The Sky Above You – May 2023

By Duncan Lunan

star map for May 2023

The Moon will be Full on May 5th, and it will be New on May 19th, passing close to the bright planets as it circles the sky during the month.  On the 5th there will be a penumbral eclipse of the Moon, over eastern Europe, Africa, Asia and Australasia, not visible from the UK but too faint to see in any case.

The planet Mercury is not visible this month, at inferior conjunction on this side of the Sun on the 1st, and despite being at greatest elongation from the Sun on the 29th, too far south in the morning sky for us.

Venus remains very bright in the evening sky, still setting after midnight.  On 22nd to 24th May, as the Moon passes through Gemini, it will be very close to Venus on the 23rd with Castor and Pollux above them.
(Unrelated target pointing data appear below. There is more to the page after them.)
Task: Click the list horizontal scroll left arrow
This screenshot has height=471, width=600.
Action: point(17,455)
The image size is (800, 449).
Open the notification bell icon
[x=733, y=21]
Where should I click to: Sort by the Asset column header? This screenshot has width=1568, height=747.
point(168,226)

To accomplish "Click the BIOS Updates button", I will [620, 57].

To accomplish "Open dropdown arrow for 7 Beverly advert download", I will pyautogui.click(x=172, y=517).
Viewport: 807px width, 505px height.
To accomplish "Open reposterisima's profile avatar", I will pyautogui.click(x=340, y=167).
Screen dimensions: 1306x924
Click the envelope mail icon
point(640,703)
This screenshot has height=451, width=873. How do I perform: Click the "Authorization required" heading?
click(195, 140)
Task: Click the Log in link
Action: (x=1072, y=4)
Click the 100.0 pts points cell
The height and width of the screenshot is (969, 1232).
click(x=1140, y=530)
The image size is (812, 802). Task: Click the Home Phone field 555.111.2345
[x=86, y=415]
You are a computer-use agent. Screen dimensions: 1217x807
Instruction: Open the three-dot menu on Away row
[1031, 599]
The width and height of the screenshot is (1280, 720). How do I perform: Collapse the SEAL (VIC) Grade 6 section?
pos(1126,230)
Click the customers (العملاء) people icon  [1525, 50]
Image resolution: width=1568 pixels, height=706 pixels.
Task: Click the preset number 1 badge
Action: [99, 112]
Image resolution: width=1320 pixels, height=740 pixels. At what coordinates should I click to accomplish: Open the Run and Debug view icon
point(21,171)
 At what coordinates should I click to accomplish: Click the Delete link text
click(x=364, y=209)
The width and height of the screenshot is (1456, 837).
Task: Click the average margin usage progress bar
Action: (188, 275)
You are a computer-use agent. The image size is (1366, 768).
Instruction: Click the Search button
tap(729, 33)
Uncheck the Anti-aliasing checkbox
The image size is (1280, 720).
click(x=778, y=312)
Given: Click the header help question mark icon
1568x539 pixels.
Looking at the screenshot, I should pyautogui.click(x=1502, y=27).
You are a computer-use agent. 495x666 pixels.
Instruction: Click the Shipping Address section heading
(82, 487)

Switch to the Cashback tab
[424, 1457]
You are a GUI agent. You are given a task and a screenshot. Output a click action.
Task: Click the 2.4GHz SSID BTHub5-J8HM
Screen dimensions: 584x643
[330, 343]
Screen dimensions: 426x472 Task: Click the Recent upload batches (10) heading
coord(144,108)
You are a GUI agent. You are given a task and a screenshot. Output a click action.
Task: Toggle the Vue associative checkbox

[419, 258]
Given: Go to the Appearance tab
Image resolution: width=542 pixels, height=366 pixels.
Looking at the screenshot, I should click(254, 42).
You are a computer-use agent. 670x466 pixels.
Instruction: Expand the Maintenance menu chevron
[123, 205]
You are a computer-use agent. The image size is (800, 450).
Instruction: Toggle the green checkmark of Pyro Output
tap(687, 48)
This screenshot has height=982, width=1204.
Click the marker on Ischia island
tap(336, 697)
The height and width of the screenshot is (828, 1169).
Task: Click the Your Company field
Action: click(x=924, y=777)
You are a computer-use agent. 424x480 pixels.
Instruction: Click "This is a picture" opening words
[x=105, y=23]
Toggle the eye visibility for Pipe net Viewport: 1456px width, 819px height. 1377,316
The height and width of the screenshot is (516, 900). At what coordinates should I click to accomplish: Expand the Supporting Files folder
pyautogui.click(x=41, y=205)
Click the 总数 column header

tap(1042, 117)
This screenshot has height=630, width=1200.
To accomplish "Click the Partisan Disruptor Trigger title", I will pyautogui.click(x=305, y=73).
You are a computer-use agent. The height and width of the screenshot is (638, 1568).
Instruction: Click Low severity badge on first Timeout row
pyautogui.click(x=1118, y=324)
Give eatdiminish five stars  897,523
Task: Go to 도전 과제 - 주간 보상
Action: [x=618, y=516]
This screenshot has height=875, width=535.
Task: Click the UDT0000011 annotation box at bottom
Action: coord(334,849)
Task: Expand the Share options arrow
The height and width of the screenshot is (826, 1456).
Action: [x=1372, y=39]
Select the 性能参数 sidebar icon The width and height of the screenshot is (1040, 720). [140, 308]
Mars begins the month in Gemini, passing Castor and Pollux on the 10th, and is passed by the Moon on the 24th as they both head into Cancer.  Mars sets about 1.30 a.m..

NASA’s LUCY mission to the Trojan asteroids in the orbit of Jupiter photographed four of its intended targets at a distance of 330 million miles, on a trial run in March.  LUCY will pass a much closer asteroid, by chance, on November 1st, providing another useful test, but won’t reach its target Trojans for four more years.

Jupiter is now in the morning sky, rising about 4 a.m. on the border of Pisces and Aries, occulted in daylight by the Moon as seen from Scotland on May 17th.  The event will be partial at Ayr, from 2.45 p.m. to 3.01 p,m, and total elsewhere in Scotland north of Troon and Kilmarnock,  In Edinburgh the disappearance will be from 2.44 to 2.49 p.m., and in Shetland from 2.30 to 3.14 p,m,  Most guides to this year’s events don’t mention it, for some reason, stating only that Jupiter will be near the crescent Moon before sunrise that day.  Major caution is needed in observing the occultation, because it will only be visible in binoculars or a telescope, and the Sun will be only 26 degrees to the left, two and a half fists’ width at arm’s length.  Full details can be found in the May edition of Astronomy Now, currently on sale.

I was asked recently why Jupiter isn’t in the south in the evenings ‘as usual’, and the answer is that because Jupiter takes 12 years to orbit the Sun, each year the Earth takes another month to catch up with it.  Jupiter will be back in its ‘usual’ place by late evening in August, and well into the night sky by September.

Saturn in Aquarius is also in the morning sky, rising about 3 a.m., and above the waning crescent Moon on the 13th and 14th,

Uranus in Aries is not visible in May, in conjunction beyond the Sun on May 9th.  Because Uranus lies ‘on its side’ relative to the other planets, its northern hemisphere is now face-on to us, and on 6th April NASA and ESA jointly released a spectacular image from the James Webb Space Telescope, showing the planet’s rings in full as well as bright storms in the polar region.

Neptune rises about 2.30 a.m., in Pisces, near the Moon on the 15th.

The eta Aquarid meteor shower from Halley’s comet peaks on the morning of the 7th.  Halley’s Comet is at its furthest from the Sun and from us on December 9th this year, before starting on its way back for its next visit in 2061.  Bill Cooke, leader of the Meteoroid Environment Office at NASA’s Marshall Space Flight Centre, Huntsville, Alabama, has estimated that a stream of dust from Halley’s Comet in 390 BC could encounter the Earth on the 7th, possibly generating twice the usual hourly rate for the meteors, up to two per minute.  Unfortunately the Moon will be only two days past Full, near Antares in Scorpius, and is likely to spoil the show if it occurs.